Source text >>

The U.S. Should Work With Turkey to Leave Syria

The U.S. Should Work With Turkey to Leave Syria

Foreign Affairs

The other options are abandonment and a perpetual military presence.

Thanassis Cambanis argued that the United States should withdraw from Syria as it acknowledges its real priorities and makes hard tradeoffs. On the other hand, former U.S. Special Envoy to Syria James Jeffrey believes that the U.S. has multiple missions in Syria and should not withdraw. Both authors have valid points and advocate for different strategic objectives for the U.S. 

To achieve both goals, the U.S. should make a tactical compromise and work with Turkey in Syria. The U.S. partnership with the YPG-dominated Syrian Democratic Forces (SDF) was described as temporary, transitional, and tactical by officials. Now is the time to act on this official rhetoric.

Although the viewpoints of Thanassis Cambanis and James Jeffrey may appear to contradict each other, the United States can still withdraw from Syria and accomplish its regional objectives. By collaborating with Turkey, a NATO ally, the U.S. can exit Syria while continuing its efforts to eliminate ISIS, limit Iran’s influence, and support the political process in Syria.

Data >>
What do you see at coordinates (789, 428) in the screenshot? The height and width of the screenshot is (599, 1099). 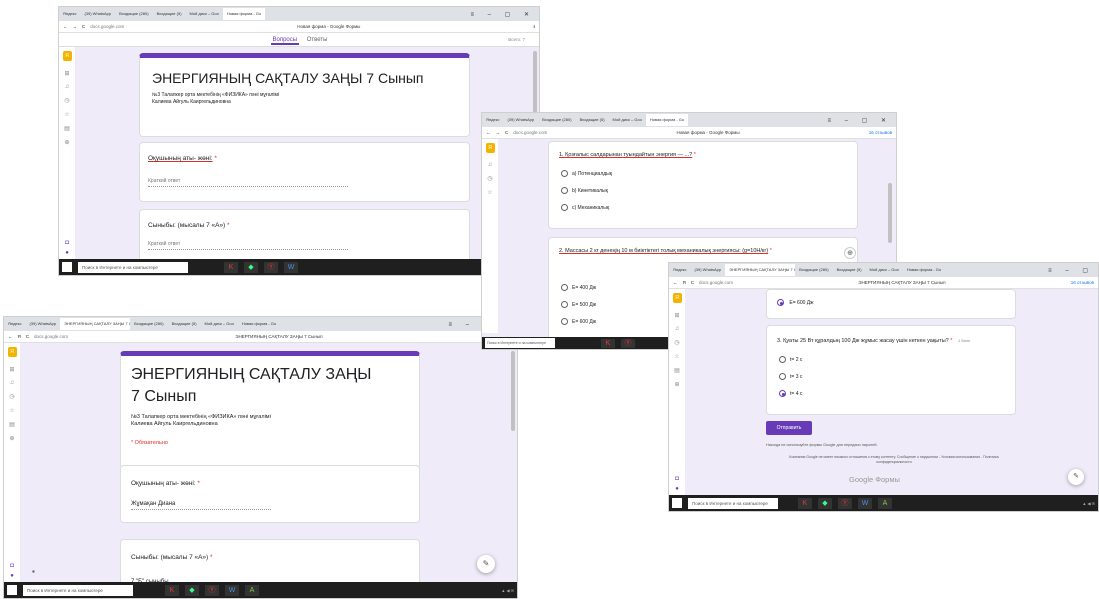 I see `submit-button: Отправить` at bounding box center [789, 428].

Problem to solve >> Resume the commentary on a U.S. withdrawal from Syria, starting right after its final sentence about collaborating with Turkey.

Answer for this exercise >>
The primary hurdle in reaching a Turkish-American agreement is the fate of the Syrian Kurds. The precise definition of “Syrian Kurds” is crucial in overcoming this obstacle. Generally, in the U.S., the Syrian Kurds are considered synonymous with the YPG-led SDF. In reality, the YPG does not speak for most Syrian Kurds and is mostly controlled by Turkish Kurds.

Many Syria discussions often focus on the SDF without delving into its true nature. As highlighted by former CIA officer Nicholas Spyridon Kass, it is crucial to recognize that the SDF essentially represents the Syrian faction of a well-known, originally Marxist, U.S.-designated terrorist group hailing from Turkey: the Kurdistan Workers’ Party (PKK). 

Over four decades, the PKK has perpetuated a violent and totalitarian revolutionary agenda centered around its incarcerated leader, Abdullah Ocalan. This organization has been responsible for numerous terrorist attacks and clashes, targeting Turkish security forces, Kurdish civilians, and others, resulting in a reported death toll of approximately 40,000 since its inception in 1984. Notably, the YPG functions as the Syrian offshoot of the PKK, further emphasizing the interconnectedness of these groups.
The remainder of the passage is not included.